### DATA FOR ANALYSIS
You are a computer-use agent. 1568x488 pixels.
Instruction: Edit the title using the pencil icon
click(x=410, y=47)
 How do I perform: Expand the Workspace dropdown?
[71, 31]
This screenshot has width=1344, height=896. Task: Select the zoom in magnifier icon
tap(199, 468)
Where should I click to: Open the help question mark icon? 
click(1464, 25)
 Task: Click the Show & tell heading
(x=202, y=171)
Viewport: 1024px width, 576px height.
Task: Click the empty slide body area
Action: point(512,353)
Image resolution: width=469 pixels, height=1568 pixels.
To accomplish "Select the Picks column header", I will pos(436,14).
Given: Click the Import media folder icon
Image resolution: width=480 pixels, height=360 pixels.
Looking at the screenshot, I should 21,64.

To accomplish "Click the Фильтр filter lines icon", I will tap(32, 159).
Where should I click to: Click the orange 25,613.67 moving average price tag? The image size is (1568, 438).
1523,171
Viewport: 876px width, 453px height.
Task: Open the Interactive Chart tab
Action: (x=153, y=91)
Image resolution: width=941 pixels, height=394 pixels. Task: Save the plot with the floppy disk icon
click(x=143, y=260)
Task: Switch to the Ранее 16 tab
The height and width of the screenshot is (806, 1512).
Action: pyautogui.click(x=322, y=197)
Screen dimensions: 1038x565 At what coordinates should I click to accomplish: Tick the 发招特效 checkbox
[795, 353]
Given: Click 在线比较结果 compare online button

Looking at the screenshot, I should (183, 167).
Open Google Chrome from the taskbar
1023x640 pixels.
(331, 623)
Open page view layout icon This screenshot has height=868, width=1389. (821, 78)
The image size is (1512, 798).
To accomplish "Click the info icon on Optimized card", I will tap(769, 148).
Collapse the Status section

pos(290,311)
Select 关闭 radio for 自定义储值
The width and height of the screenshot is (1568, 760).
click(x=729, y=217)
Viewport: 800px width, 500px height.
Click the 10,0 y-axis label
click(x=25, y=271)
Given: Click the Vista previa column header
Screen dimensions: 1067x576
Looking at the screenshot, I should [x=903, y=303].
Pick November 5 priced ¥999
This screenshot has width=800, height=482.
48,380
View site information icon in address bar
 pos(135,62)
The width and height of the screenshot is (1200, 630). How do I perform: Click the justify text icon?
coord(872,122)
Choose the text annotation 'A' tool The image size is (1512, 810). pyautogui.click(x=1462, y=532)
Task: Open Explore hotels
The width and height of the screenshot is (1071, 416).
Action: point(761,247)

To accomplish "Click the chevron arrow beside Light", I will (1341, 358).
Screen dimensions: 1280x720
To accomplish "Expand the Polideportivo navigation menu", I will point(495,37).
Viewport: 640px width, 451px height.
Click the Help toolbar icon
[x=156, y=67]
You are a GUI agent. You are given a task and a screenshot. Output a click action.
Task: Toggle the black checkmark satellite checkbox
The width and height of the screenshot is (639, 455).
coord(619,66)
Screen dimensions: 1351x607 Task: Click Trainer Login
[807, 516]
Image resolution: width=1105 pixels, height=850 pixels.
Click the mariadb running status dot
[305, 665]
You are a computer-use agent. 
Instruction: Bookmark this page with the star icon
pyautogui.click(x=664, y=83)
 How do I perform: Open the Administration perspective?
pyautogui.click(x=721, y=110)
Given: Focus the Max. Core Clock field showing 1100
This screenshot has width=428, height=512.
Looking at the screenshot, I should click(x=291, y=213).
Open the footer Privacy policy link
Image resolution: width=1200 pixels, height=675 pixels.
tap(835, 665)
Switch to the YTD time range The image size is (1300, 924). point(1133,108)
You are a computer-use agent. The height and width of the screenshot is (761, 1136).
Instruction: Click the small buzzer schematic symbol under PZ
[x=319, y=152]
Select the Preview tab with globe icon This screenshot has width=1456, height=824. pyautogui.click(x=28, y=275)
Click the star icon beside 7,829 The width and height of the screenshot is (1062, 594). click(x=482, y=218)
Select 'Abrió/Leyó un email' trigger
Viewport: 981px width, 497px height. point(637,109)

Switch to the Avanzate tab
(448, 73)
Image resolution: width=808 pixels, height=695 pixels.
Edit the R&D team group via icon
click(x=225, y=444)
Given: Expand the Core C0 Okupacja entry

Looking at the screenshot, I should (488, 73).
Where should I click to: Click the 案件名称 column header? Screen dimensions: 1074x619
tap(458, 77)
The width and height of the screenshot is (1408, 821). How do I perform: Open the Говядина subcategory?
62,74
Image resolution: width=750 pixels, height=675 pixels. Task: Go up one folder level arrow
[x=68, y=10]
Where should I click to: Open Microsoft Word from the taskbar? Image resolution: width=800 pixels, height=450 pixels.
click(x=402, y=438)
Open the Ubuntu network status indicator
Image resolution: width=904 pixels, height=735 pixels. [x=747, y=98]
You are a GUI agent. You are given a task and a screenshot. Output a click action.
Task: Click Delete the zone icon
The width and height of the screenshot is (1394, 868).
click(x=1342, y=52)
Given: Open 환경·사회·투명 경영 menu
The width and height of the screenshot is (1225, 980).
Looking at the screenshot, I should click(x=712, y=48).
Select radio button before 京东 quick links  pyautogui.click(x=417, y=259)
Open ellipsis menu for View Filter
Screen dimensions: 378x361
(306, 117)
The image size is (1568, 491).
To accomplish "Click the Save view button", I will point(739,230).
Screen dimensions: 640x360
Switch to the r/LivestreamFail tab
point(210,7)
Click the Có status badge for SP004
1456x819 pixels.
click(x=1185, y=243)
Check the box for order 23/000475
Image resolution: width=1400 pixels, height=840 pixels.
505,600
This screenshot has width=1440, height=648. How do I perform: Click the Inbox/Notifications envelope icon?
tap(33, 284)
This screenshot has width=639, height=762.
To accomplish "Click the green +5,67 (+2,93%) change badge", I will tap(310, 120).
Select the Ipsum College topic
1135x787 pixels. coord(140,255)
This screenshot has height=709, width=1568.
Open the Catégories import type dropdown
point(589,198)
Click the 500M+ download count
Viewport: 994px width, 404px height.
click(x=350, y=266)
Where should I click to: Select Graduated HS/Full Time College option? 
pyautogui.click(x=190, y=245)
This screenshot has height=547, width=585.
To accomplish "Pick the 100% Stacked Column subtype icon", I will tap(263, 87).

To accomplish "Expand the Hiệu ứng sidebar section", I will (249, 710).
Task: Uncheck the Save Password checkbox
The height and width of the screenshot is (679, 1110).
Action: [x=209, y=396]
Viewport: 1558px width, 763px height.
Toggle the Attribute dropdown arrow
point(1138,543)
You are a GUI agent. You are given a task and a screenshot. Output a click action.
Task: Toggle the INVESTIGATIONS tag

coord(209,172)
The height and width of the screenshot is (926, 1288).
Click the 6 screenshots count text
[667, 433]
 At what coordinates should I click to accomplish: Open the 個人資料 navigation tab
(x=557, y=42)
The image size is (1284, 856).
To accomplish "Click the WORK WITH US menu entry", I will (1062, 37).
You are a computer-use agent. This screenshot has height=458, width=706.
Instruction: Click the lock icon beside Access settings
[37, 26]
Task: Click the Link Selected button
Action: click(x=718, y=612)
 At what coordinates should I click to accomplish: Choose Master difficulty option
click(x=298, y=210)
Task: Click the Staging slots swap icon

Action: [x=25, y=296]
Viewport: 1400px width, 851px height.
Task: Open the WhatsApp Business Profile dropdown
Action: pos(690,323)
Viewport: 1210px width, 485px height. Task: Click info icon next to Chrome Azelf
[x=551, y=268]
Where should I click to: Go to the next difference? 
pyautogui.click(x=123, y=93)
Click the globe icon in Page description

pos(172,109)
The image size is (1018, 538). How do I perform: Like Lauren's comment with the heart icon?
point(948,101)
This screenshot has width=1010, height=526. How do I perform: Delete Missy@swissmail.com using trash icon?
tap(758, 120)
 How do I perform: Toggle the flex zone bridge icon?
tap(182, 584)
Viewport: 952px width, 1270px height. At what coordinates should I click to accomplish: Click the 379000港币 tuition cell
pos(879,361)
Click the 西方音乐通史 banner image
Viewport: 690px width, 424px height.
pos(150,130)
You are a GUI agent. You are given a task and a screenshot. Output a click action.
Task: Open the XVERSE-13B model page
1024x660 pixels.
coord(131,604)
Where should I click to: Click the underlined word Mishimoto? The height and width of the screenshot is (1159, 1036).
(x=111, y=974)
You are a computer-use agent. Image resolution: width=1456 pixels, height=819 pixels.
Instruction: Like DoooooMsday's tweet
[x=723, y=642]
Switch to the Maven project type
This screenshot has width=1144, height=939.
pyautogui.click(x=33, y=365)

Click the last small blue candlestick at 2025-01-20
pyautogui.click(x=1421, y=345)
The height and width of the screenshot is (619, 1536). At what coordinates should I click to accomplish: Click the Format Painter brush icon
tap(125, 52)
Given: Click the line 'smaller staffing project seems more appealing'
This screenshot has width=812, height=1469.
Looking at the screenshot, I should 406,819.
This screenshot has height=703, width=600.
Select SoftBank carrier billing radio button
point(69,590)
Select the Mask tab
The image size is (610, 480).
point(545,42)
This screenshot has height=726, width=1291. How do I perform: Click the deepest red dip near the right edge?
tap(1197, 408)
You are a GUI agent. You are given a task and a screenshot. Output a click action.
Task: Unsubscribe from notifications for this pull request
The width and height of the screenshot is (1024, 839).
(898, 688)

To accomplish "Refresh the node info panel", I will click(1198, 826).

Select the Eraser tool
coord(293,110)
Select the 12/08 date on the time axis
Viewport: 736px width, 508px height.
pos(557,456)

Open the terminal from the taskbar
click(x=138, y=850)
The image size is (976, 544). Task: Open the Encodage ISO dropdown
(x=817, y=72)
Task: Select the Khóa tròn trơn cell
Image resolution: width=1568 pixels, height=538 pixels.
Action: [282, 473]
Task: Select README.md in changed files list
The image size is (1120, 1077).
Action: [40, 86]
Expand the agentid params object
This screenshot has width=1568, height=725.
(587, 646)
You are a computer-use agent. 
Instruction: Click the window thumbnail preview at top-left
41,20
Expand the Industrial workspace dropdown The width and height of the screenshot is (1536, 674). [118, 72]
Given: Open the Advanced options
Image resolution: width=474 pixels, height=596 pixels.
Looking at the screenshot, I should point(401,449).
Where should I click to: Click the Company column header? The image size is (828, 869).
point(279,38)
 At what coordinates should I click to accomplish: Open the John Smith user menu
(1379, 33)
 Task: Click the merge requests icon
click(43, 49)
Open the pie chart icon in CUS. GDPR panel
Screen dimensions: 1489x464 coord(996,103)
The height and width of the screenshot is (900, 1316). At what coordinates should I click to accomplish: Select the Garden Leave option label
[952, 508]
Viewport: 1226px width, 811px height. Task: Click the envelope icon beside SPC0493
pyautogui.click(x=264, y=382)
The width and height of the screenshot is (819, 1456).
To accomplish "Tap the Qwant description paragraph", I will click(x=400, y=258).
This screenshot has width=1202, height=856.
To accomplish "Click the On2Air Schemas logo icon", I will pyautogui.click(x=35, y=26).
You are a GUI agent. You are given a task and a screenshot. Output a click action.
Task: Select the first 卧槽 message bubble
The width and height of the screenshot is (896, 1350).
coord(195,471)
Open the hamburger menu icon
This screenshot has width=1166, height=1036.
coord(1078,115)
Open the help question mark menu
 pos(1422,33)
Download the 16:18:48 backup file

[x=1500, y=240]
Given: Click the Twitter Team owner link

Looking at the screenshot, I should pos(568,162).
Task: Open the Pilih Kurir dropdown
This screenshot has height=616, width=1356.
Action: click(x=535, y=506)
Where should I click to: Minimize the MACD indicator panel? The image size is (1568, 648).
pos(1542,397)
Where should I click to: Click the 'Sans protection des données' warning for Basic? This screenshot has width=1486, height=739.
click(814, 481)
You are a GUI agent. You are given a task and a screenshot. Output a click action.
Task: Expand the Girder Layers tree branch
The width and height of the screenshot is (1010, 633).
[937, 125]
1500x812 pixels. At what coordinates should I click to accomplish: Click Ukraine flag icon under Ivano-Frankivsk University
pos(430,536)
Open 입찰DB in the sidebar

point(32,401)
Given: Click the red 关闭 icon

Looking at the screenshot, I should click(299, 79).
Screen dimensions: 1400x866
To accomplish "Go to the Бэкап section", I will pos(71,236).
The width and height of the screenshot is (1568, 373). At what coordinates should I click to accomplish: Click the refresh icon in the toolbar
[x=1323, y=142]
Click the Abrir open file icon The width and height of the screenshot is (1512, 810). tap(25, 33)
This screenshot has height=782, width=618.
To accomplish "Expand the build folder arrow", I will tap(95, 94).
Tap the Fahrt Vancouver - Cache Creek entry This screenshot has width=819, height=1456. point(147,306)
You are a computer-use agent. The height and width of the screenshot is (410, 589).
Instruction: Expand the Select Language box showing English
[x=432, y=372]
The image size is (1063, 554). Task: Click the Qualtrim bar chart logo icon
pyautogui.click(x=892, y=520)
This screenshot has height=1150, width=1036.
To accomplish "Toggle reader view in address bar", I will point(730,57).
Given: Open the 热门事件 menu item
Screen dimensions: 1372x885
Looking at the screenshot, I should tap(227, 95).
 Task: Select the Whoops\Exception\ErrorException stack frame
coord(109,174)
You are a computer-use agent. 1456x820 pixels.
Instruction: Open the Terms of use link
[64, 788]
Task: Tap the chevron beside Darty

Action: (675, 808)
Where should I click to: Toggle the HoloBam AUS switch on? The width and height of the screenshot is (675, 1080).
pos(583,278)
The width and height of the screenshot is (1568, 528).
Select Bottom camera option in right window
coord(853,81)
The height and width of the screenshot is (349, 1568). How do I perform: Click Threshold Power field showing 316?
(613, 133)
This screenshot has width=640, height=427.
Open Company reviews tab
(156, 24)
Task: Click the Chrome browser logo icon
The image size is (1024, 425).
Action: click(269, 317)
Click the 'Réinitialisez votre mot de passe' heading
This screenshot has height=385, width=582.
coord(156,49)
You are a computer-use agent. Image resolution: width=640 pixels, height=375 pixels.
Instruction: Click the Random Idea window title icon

### TASK REQUIREMENTS
Copy out every line of the entries where the string "project" shows up.

### ANSWER SECTION
Switch to the Maven project type
Given: Click the line 'smaller staffing project seems more appealing'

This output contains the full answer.